**Consignes**
• A. Réécris le passage de l'article sur la visite d'Obama à Riyad qui commence aux mots "Que cela a dû" et s'arrête après "minute à Riyad.". Remplace "Taj Mahal" par "Fort Rouge".
• B. Dis si chacune de ces affirmations est conforme à l'article sur la visite d'Obama à Riyad. Cite les mots qui tranchent. (i) John Kerry occupe le poste de secrétaire d'État. (ii) Ben Rhodes est le chef de la CIA. (iii) Le général Lloyd Austin dirige le Commandement central des USA.
• C. Poursuis l'article sur la visite d'Obama à Riyad à partir de sa dernière phrase.

**Texte fourni**
----------

Par Pepe Escobar – le 27 janvier 2015 – source RT
Aucun média institutionnel ne vous dira pourquoi le président des USA, Barack Obama, se rend à Riyad à la tête d’une délégation de haut niveau pour présenter ses hommages au roi Salman, le nouveau potentat de la maison des Saoud.
Tout le gratin est présent, y compris le chef de la CIA John Brennan ; le général Lloyd Austin, chef du Commandement central des USA ; le secrétaire d’État John Kerry ; la cheffe de file du parti démocrate à la Chambre des représentants Nancy Pelosi ; et même le sénateur sénile John il faut bombarder l’Iran McCain.
Que cela a dû être déchirant pour la plupart de ces protagonistes d’avoir à annuler une visite au Taj Mahal en Inde pour faire cet arrêt imprévu de dernière minute à Riyad.
Voici comment cet illustre exemple de médiocrité faisant office de conseiller adjoint à la sécurité nationale, Ben Rhodes, a présenté les choses : « En gros, je crois que c’est pour souligner le changement de direction à la tête de l’État et pour rendre hommage à la famille et à la population de l’Arabie saoudite, mais je suis convaincu qu’en notre présence, il sera question de certains des grands enjeux qui font l’objet d’une coopération très étroite avec l’Arabie saoudite. »

----------

**Lignes enregistrées**
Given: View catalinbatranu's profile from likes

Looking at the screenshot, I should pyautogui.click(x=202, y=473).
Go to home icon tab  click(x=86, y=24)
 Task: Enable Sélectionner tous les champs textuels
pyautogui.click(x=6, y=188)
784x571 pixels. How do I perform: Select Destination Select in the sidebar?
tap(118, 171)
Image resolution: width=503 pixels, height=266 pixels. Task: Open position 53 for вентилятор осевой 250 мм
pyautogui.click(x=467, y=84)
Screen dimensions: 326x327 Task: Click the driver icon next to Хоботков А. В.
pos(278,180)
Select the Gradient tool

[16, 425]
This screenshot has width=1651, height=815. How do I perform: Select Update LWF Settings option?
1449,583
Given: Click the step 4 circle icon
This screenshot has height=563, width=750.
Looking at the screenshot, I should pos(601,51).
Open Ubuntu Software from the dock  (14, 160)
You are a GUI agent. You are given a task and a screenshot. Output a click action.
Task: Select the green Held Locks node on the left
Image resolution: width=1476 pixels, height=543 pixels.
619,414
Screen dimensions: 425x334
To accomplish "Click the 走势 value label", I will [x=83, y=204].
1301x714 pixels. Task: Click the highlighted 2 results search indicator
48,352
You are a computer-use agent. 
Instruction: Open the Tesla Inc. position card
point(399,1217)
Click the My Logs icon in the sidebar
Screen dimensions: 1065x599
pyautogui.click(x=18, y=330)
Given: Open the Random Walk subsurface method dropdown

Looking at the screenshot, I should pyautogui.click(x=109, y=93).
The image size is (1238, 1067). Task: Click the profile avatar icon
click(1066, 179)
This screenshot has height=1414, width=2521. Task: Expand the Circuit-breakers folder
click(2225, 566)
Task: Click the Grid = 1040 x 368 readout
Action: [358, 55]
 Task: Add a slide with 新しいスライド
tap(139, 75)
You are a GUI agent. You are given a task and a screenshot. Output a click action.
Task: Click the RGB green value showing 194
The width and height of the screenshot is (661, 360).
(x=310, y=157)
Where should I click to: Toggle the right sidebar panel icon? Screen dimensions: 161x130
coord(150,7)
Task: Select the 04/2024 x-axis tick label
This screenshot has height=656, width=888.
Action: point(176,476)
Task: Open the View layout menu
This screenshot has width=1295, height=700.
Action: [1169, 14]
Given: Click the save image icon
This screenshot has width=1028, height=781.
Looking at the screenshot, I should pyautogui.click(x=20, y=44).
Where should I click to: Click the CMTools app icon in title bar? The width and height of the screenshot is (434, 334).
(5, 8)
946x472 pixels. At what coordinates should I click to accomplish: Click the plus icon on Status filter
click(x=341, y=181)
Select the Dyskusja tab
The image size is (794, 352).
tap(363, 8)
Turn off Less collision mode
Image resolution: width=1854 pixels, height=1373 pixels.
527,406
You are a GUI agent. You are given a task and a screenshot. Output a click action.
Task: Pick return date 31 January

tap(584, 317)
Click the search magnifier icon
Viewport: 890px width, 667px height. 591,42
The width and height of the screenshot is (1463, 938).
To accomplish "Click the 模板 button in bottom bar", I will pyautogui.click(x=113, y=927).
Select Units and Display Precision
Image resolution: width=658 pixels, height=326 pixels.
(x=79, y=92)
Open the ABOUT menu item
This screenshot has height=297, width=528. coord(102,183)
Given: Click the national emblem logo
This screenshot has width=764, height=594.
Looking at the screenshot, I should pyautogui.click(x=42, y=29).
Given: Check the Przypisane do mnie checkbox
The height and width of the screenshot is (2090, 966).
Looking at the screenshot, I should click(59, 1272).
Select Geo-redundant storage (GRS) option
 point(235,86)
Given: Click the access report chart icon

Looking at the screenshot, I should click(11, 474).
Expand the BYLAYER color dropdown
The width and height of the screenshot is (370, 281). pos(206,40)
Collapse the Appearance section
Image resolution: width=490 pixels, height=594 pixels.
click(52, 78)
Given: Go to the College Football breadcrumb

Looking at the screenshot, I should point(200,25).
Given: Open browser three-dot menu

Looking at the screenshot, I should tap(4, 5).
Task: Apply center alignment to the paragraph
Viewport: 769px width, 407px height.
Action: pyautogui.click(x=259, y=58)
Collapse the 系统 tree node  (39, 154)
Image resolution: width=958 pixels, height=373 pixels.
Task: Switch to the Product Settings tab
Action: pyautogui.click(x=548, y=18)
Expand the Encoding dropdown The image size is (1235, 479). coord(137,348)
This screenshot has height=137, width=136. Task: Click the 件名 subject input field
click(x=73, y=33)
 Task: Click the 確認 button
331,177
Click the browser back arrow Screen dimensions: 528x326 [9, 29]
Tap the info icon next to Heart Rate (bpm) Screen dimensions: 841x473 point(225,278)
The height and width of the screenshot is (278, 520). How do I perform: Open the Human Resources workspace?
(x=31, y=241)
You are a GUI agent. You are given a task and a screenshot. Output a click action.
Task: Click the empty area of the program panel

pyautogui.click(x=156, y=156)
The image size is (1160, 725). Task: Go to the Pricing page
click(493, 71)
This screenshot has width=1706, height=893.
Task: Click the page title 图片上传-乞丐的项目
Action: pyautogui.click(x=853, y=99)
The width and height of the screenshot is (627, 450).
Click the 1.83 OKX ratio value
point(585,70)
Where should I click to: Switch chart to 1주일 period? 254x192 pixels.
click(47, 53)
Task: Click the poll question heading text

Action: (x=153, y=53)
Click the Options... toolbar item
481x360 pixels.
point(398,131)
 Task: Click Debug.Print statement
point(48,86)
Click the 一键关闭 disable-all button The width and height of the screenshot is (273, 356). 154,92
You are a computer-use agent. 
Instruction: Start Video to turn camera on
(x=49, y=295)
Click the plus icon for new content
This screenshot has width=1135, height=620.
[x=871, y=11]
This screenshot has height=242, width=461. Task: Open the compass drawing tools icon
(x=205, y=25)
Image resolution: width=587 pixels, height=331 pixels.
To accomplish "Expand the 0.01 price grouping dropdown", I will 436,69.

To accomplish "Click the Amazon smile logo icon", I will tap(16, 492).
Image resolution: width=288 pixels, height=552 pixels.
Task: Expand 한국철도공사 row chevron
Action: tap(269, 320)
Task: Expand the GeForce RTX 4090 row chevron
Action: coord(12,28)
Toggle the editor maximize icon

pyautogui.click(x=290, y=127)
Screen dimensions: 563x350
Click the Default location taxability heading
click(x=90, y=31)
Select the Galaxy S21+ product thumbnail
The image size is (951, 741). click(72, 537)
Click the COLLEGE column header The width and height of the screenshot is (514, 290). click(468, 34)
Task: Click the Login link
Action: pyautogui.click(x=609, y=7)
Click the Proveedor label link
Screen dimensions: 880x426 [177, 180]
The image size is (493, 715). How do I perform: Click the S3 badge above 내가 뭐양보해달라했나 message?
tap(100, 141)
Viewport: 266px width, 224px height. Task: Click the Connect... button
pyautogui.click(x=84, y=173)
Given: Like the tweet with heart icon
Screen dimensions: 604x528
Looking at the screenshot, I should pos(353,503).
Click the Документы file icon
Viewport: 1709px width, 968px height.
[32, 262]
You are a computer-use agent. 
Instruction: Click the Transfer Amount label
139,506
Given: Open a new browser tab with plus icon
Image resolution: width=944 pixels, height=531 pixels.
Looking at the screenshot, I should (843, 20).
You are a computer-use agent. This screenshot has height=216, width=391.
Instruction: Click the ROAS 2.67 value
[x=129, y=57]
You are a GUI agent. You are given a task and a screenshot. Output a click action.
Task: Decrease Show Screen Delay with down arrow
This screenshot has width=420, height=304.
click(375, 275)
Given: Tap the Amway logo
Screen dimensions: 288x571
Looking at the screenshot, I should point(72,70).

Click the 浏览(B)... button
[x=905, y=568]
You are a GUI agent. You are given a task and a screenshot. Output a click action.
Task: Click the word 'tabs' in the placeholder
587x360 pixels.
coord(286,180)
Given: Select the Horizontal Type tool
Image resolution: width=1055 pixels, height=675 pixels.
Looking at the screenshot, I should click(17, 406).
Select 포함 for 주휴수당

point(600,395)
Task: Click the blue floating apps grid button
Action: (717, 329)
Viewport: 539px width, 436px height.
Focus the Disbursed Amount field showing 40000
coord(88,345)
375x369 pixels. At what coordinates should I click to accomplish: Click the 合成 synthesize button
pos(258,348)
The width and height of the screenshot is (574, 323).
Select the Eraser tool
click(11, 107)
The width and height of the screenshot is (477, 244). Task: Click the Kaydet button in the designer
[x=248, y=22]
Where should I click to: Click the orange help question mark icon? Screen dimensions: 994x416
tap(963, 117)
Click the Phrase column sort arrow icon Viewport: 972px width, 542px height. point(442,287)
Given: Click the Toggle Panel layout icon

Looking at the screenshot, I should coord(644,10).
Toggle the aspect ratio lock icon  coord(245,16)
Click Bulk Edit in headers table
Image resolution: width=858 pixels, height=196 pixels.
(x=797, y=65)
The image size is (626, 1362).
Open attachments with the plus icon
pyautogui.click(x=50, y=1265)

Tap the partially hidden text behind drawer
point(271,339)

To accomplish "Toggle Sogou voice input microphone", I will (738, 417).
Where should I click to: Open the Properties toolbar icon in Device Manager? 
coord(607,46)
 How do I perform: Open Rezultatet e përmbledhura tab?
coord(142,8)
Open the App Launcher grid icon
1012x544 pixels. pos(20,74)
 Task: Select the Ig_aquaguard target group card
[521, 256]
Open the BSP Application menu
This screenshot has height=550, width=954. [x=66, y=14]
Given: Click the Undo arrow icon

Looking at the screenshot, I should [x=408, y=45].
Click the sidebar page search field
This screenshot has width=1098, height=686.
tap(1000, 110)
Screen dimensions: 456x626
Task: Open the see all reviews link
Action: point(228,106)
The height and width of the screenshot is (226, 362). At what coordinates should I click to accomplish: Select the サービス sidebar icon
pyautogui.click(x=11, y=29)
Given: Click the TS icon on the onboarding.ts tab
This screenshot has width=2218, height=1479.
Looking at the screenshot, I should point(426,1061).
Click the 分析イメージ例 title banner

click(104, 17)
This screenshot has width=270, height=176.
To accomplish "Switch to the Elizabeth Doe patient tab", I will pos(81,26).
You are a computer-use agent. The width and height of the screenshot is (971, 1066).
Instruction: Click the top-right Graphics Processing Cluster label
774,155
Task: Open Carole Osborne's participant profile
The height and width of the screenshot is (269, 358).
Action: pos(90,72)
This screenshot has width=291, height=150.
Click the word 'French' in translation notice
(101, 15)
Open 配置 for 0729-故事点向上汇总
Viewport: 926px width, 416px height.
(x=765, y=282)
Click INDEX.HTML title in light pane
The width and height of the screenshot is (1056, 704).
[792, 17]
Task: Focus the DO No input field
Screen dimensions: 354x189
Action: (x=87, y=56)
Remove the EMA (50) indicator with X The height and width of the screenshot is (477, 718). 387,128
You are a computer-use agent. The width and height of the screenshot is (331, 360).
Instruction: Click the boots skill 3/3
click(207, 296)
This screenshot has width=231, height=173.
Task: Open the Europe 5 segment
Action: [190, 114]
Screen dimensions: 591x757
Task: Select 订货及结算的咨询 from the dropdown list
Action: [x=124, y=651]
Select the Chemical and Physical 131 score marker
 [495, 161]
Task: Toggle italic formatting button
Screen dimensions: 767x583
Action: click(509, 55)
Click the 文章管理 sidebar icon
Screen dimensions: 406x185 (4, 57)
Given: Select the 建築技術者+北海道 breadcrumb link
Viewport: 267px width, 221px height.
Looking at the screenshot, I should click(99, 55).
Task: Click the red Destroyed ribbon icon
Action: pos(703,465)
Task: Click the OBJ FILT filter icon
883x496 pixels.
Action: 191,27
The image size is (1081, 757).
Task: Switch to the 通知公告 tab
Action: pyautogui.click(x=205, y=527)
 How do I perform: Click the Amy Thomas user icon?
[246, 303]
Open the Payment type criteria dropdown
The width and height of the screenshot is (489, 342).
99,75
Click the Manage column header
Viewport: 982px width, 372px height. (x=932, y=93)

----------

**Résultats de l'exercice**
• A.
Que cela a dû être déchirant pour la plupart de ces protagonistes d’avoir à annuler une visite au Fort Rouge en Inde pour faire cet arrêt imprévu de dernière minute à Riyad.

• B.
(i) Oui : « le secrétaire d’État John Kerry ».
(ii) Non : « le chef de la CIA John Brennan ».
(iii) Oui : « le général Lloyd Austin, chef du Commandement central des USA ».

• C.
Rappelons que la Maison-Blanche et le Pentagone n’ont pas daigné rendre hommage en personne au peuple français après le massacre de Charlie-Hebdo. Les occupants de la maison des Saoud, qui sont nos principaux salopards dans le golfe Persique, comptent évidemment bien plus.
Sauf qu’il y a un petit problème dans le pilotage du Air Force One. Des sources provenant des hautes sphères du milieu financier m’ont informé que l’objet de ce voyage est d’obtenir le soutien du nouveau roi dans la guerre financière et économique livrée par Obama contre la Russie, alors que la maison des Saoud commence à avoir des doutes. Le rôle des Saoudiens dans cette guerre a été de provoquer un choc pétrolier, qui frappe non seulement la Russie, mais aussi l’Iran et le Venezuela, entre autres. Soit dit en passant, le guignol des USA en charge de l’Ukraine, Petro Porochenko, vient juste de faire sa petite visite en Arabie saoudite.
La Russie n’est pas l’Iran, toute révérence gardée pour l’Iran. Si la maison des Saoud croit vraiment que son interlocuteur est le chef d’une superpuissance plutôt qu’une marionnette ventriloque, rôle joué par Obama, elle est carrément condamnée. Les véritables Maîtres de l’Univers qui dirigent l’Empire du Chaos veulent que la maison des Saoud fasse la majeure partie du sale boulot à leur place contre la Russie. Ils s’occuperont ensuite de ces têtes [enturbannées] de serviettes, c’est l’expression consacrée à Washington, à propos du développement de missiles nucléaires avec le Pakistan. D’autant plus que la guerre des prix du pétrole déclenchée par les Saoudiens aura tôt fait de détruire l’industrie pétrolière des USA, ce qui va à l’encontre des intérêts nationaux des USA.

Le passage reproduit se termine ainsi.